[BRIEF NOTE] On the queerness of science fiction

Jun 29, 2006 18:49

The cover article on the latest issue of fab is Scott Dagostino's "Why is Sci-Fi so gay?" Dagostino's examination of the increasing prominence of queer themes in science fiction is worth reading, not least for its broad historical perspective on science fiction's acceptance of these themes and official Star Trek's relative reluctance.

Felice Picano was both a pioneer and publisher of gay fiction [in the 1970s], celebrated for his autobiographical work and suspense novels. He loved what was happening in the sci-fi genre and worked on stories of his own (now collected in Tales: From a Distant Planet). His own novel, Dryland’s End, he explains, “is set in a matriarchy, so the women have been in charge for thousands of years. Nobody works, machines do everything - it’s just very, very different. In a situation like that, where everything has turned around, what’s a gay relationship? How important is that? Who’s going to be upset by that when all marriages consist of two women with a guy on the side?”

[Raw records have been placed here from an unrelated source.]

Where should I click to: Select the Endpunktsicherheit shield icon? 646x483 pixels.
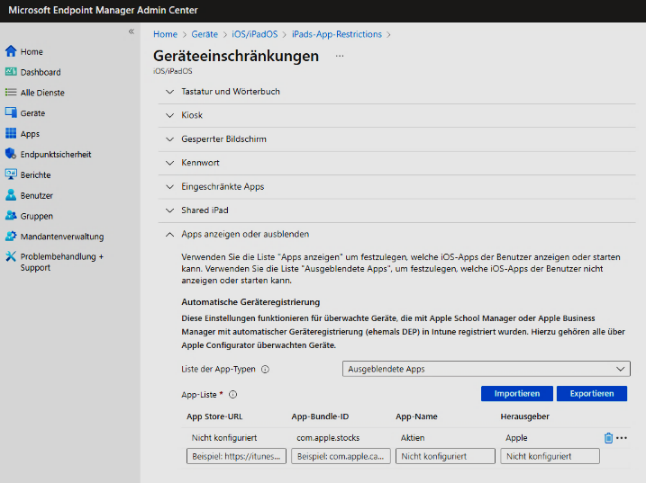pyautogui.click(x=11, y=155)
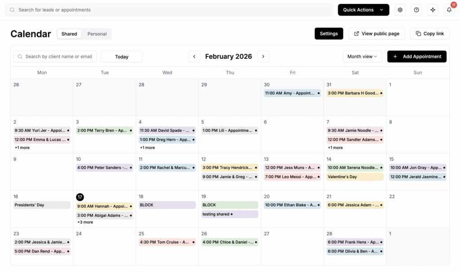Click the help question mark icon
Screen dimensions: 460x272
click(416, 10)
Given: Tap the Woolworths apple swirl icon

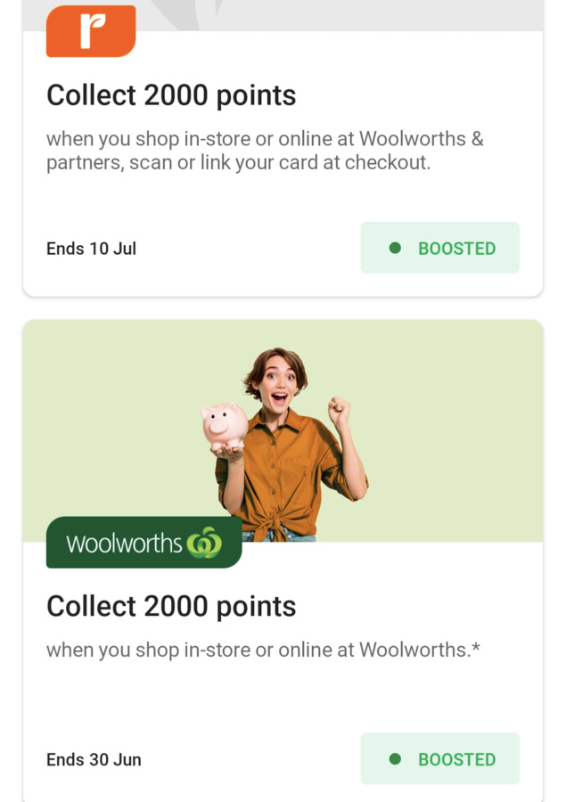Looking at the screenshot, I should click(x=204, y=542).
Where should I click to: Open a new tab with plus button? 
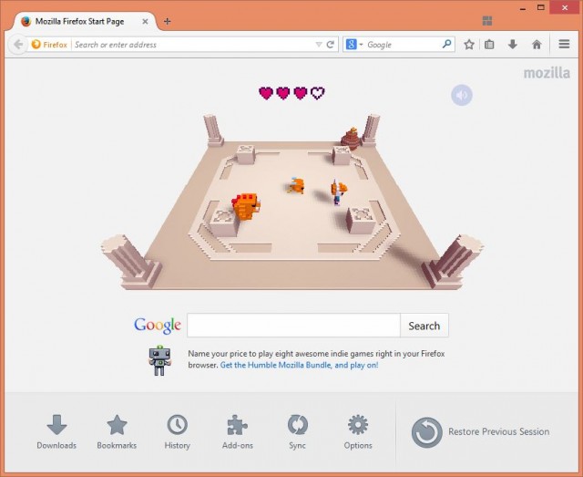168,21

Science fiction, Picano argues, had become an integral tool for gay people: “The idea is to put out something so utterly different and yet human and amusing and interesting and involving that it will wipe away old ideas. That’s what science fiction is supposed to do - to wipe away old ideas and give you new ones!”

[. . .]

We’ve now entered the 21st century - a time of cloning, genetic engineering, weapons of mass destruction, holograms, nanotechnology and the instantaneous, worldwide sharing of information. We have new reproductive technologies and the possibility of extensive body modification through surgery and hormones. We are no longer enjoying science fiction, we are living it, and queers of all stripes have long found themselves in the middle of this ever-shifting body politic. Should we choose to pay attention, the sci-fi genre promises to continue doing what it always has - to expand our minds, warn us of future dangers and create new playgrounds for discovery.

Me, I was reminded of Wayne Studer writes, at his Pet Shop Boys Commentary website, about the 1993 Very/Relentless track "We Come From Outer Space."

If there is a meaning [to this song], it appears to have something to do with the kinds of verbal exchanges that might take place between earthlings and space-aliens who have just landed. Someone of them are delightful, such as "You know the difference between the two genders? No."

In fact, that very exchange, as well as the repeated words "We came from outer space to-to our parents," has inspired one of my online correspondents to interpret this track (quite cleverly, I might add) as an ironic commentary on how gay people strike some heterosexuals-perhaps their own parents-as beings so different in certain ways (particularly regarding gender relationships and perceptions) that they might as well be from another world. Interestingly, this mirrors the common glam-rock "conceit that gayness is the stuff of science fiction" [. . .], most notably employed by David Bowie and Jobriath, with its implied link between homo/bisexuality and space aliens. Think Ziggy Stardust and the Spiders from Mars.

I have to admit that, sometimes, heterosexuals do confuse me. How do you construct yourselves, again? Alien beings live on Earth, too.